Ci sono pagine della Sacra Scrittura che abbiamo imparato a memoria e siamo sempre pronti a tirarle fuori per usarle a proposito e a sproposito pur di difendere convinzioni e approcci all’esistenza. In questo senso la pagina evangelica del ripudio della propria moglie è emblematica; esattamente come la creazione della donna dalla costola del primo uomo.
Neanche a dirlo di queste pagine sono state quasi sempre isolate parti, frasi. E nella storia, isolando chirurgicamente i versetti, sia dall’intera narrazione biblica sia dagli stessi contesti storico-culturali, li abbiamo trasformati in bandiere, in proclami, in clave a difesa di posizioni antropologiche che di divino avevano e hanno davvero poco, men che meno sono riconducibili al suo volere.
Oggi l’evangelista Marco ci spinge ad andare oltre, oltre la stessa legge di Mosè, pur sacra.

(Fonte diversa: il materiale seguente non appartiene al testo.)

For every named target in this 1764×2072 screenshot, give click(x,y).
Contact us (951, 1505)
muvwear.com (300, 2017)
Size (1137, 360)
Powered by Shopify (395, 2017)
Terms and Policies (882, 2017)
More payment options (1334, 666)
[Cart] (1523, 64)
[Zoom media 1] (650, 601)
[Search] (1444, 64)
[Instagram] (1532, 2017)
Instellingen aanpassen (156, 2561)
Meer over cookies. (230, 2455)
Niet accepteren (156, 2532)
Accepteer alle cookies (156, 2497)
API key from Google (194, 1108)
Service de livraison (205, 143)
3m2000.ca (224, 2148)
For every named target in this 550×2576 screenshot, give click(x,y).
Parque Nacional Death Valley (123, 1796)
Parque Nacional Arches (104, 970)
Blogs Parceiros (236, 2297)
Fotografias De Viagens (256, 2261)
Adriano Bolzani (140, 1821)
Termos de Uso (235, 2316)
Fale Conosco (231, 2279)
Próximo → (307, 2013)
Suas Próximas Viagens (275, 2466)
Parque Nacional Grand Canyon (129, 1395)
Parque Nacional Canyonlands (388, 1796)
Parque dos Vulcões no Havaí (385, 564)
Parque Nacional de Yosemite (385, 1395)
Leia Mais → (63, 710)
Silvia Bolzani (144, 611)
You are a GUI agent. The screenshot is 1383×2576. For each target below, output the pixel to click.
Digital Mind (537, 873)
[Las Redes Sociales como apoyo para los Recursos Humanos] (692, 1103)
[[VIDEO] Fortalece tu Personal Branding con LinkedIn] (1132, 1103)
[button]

L’invito per tutti è ritornare alla creazione, a quel momento fondativo originario che ha fatto sì che la vita fosse, che l’essere vivente fosse. Lo sappiamo, il libro della Genesi non è un diario di bordo che ci racconta istante per istante gli eventi delle origini del mondo. Scritto quando già Israele era un popolo e stava cercando risposte per comprendere sue origini, Genesi ricorda al popolo credente come Dio ha posto l’uno accanto all’altra l’uomo e la donna.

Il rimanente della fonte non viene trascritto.